* _Required task_: Write out the listing lines between the one holding "Show hidden system" and the one holding "Looking at the screenshot, I should 423,551.", inclusive, with no changes.

* _Supplied data_:
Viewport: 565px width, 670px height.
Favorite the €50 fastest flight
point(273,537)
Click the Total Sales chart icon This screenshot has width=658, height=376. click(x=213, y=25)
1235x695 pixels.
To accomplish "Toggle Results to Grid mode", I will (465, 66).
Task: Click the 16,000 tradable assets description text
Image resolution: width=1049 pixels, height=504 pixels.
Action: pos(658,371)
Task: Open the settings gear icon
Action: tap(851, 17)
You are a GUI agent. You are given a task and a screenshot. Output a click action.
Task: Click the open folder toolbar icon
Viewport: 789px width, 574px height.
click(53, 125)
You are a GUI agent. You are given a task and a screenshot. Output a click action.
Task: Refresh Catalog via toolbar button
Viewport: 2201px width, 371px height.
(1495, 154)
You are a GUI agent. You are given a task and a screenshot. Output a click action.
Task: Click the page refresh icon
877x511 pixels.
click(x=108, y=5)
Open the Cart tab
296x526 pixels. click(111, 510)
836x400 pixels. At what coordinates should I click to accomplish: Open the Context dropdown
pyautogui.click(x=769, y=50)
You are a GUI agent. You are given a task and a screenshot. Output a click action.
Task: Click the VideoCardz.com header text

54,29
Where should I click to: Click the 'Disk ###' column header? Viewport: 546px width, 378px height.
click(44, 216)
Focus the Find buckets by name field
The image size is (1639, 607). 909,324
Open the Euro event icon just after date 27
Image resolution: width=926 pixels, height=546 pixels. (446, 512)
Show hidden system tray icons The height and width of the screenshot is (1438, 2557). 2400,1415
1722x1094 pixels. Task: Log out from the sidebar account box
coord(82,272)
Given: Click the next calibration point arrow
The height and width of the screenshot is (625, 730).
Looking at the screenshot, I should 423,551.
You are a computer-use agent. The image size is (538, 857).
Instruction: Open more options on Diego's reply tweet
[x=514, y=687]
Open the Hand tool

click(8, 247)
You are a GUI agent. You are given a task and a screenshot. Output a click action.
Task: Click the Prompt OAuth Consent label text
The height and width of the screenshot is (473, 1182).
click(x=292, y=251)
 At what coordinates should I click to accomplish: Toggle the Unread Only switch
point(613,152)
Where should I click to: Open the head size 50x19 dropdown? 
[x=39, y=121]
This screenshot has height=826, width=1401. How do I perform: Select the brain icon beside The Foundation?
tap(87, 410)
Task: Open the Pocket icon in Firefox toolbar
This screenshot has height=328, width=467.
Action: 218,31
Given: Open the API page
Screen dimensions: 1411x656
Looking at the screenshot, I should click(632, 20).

* _Response_:
Show hidden system tray icons The height and width of the screenshot is (1438, 2557). 2400,1415
1722x1094 pixels. Task: Log out from the sidebar account box
coord(82,272)
Given: Click the next calibration point arrow
The height and width of the screenshot is (625, 730).
Looking at the screenshot, I should 423,551.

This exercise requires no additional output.